<h2>Scraping Metacritic Scores

In [1]:
# Import Dependencies
import requests
from pprint import pprint
import pandas as pd
from bs4 import BeautifulSoup as bs
from decimal import Decimal
import re

In [2]:
# Try Metacritic Scrape for Top 100 Ranked Movies
url = 'https://www.metacritic.com/browse/movies/score/metascore/all/filtered?sort=desc'
print(requests.get(url))

<Response [403]>


In [3]:
# Add headers to bypass 403 Forbidden Access
headers = {'User-Agent': 'Mozilla/5.0 (Macintosh; Intel Mac OS X 10_14) AppleWebKit/605.1.15 (KHTML, like Gecko) Version/12.0 Safari/605.1.15'}
response = requests.get(url, timeout=30, headers=headers)
print(response)

<Response [200]>


In [4]:
# Parse the HTML text using Beautiful Soup
soup = bs(response.text, 'html.parser')

# Find and append the metacritic score, rank, title, and short summary of each movie
top_100_metacritic_dicts = []
for td in soup.find_all('td', class_ = 'clamp-summary-wrap'):
    score = td.find('div', class_ = 'clamp-score-wrap').text.strip()
    rank = td.find('span', class_ = 'title numbered').text.strip()[:-1]
    title = td.find('a', class_ = 'title').text.strip()
    summary = td.find('div', class_ = 'summary').text.strip()
    top_100_metacritic_dicts.append({'score': score,
                                    'rank': rank,
                                    'title': title,
                                    'summary': summary})

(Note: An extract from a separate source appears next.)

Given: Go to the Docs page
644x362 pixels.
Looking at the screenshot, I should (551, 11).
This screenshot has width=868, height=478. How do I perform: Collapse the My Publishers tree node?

print(len(top_100_metacritic_dicts))

100


<h2>Scraping Base Data (Top 100 Grossing Movies)

In [5]:
# Scrape the base data from the-numbers.com (for Top 100 Grossing Movies)
response = requests.get("https://www.the-numbers.com/box-office-records/domestic/all-movies/cumulative/all-time")
base_df_1 = pd.read_html(response.text)[0]
base_df_2 = pd.read_html(response.text)[1]
base_df = base_df_1.append(base_df_2).reset_index(drop=True)

# Fix cut off titles
base_df = base_df.replace(base_df.iloc[74]['Movie'], 'Pirates of the Caribbean: The Curse of the Black Pearl')
base_df = base_df.replace(base_df.iloc[87]['Movie'], 'The Chronicles of Narnia: The Lion, the Witch and the Wardrobe')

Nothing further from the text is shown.